Vital und voller Kraft dabei von bester Gesundheit Die Reise nach Rom
Apr 16

Die meisten Menschen hegen einen tiefen Groll gegen bestimmte Mitmenschen.
Sie wissen nicht, daß diese bitteren Gedanken für sie selbst eine gesundheitliche Selbstmontage darstellen. Sie sind es, deren eigenes Leben vergiftet wird. Es ist immens wichtig, Haß- und Rachegedanken loszulassen, um dadurch Heilung für Körper und Seele zu ermöglichen.
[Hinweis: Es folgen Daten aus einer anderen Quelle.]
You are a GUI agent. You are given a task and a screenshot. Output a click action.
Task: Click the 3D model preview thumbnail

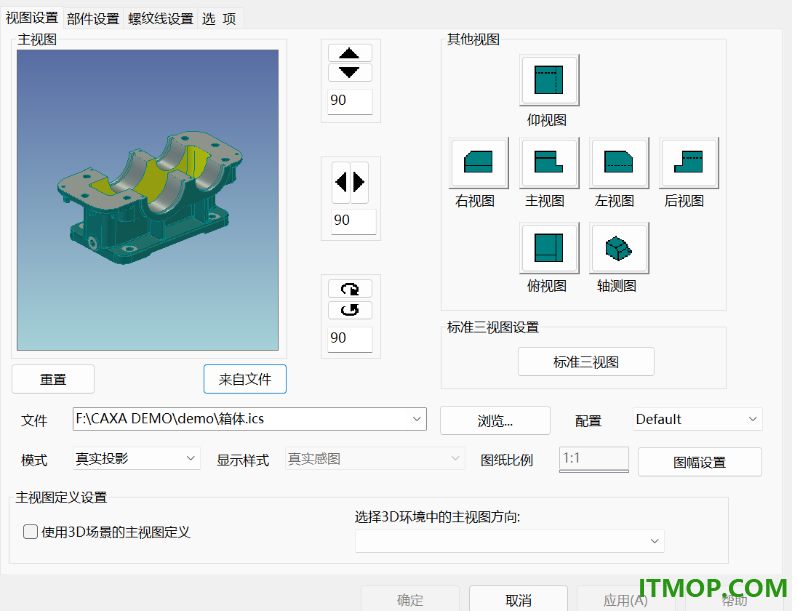pos(148,200)
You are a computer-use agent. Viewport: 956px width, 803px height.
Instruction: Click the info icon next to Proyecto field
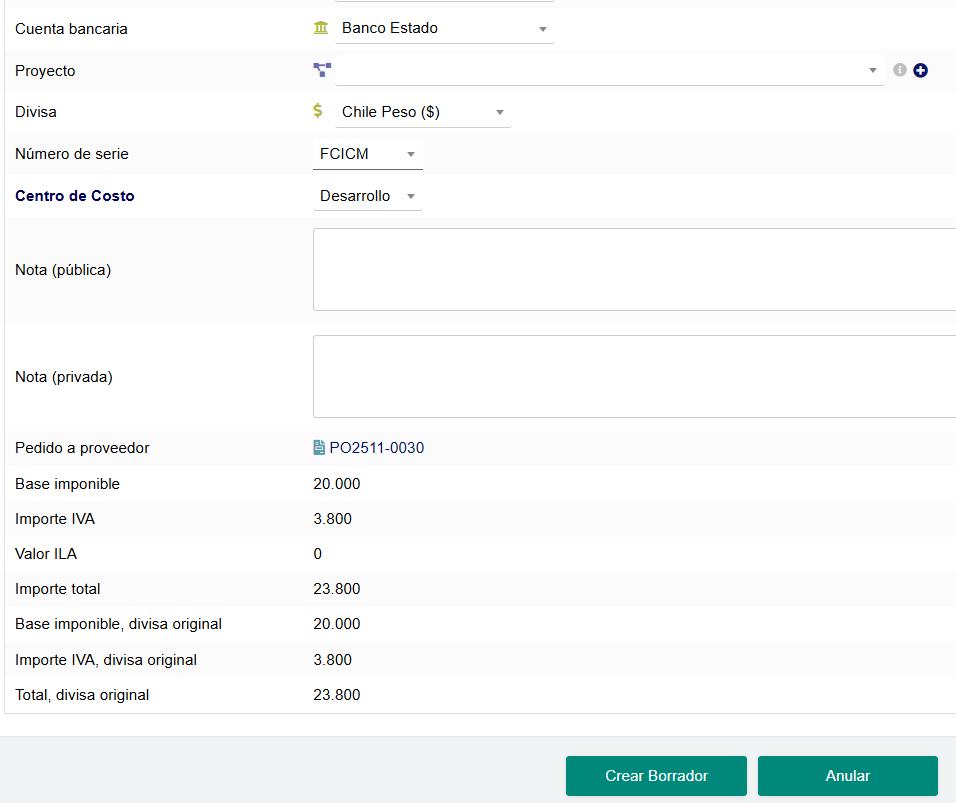tap(900, 70)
Erhard G. hatte für seine Schwester keine guten Gedanken. Er fühlte sich von ihr hintergangen und übervorteilt.
Seine Schwester Susanne, hatte die gemeinsame Mutter dazu gebracht, ihr ein Grundstück zu übertragen, auf dem Erhard G. selbst geplant hatte, für sich und seine Familie ein Heim zu errichten. Nun waren alle seine Pläne zunichte gemacht. Erhard G. erhielt statt dessen das Elternhaus von seiner Mutter, in dem sie sich für eine kleine Einliegerwohnung nur das Wohnrecht gesichert hatte.
Erhard G. mußte nun in dem alten Haus, das so gar nicht seinen Vorstellungen entsprach, notgedrungen Umbauten vornehmen, damit es den Bedürfnissen seiner Familie einigermaßen entsprach.
Gemeinsam mit seiner Frau diskutierte er sehr oft über die ganze Angelegenheit. Beide waren auf Susanne mehr als ärgerlich. Ja, man ging sich seither sogar gänzlich aus dem Weg.
Susanne hatte mehrfach um ein klärendes Gespräch ersucht. Erhard G. jedoch war genauso wie seine Frau, wenig bereit, die leidige Angelegenheit mit ihr zu erörtern. Bei Geburtstagen oder anderen Familienfesten sagte man sich höflich „Guten Tag“, mehr nicht.
Erhard G. war der Überzeugung, Susanne hätte es nicht verdient, von ihm weiter als Schwester behandelt zu werden. Dabei hatten sie sich doch als Kinder so gut verstanden. Nun ging man sich völlig aus dem Weg.
Das Problem war nur, daß Erhard G. seit dem „Verrat“ seiner Schwester, wie er es nannte, gar nicht mehr richtig froh sein konnte.
Aber auch der Mutter mochte er das eigenmächtige Handeln nicht nachsehen.
Zudem litt er an allerhand körperlichen Beschwerden wie ständig wieder auftretenden Magengeschwüren, rheumatischen Beschwerden und Kopfschmerzen. Nachdem ihm kein Arzt bislang helfen konnte, suchte Erhard G. eine Heilpraktikerin auf. Auch von ihr erhoffte er sich eigentlich keine große Besserung seines Zustandes. Nachdem sich diese seinen Krankheitsweg hatte erzählen lassen, fragte sie ihn auch nach seinem Leben und den Problemen, die ihn vielleicht bedrückten. Dabei erzählte Erhard G. auch von seinem Ärger über seine Schwester und seine Mutter. Allerdings verstand er nicht recht, was die Fragen mit seinen Krankheiten zu tun haben könnten. Die Heilpraktikerin, die ihm homöopathische Mittel verschrieb und einige Akupunktursitzungen vornahm, riet ihm jedoch eindringlich, sich mit seiner Schwester auszusprechen und, wenn möglich, zu versöhnen.
Und der Mutter sollte er verzeihen.
Sie war der festen Auffassung, daß der schlechte Gesundheitszustand von Erhard G. auf eine schleichende Selbstvergiftung zurückzuführen war, der durch den Groll auf seine Schwester und die Mutter verursacht war.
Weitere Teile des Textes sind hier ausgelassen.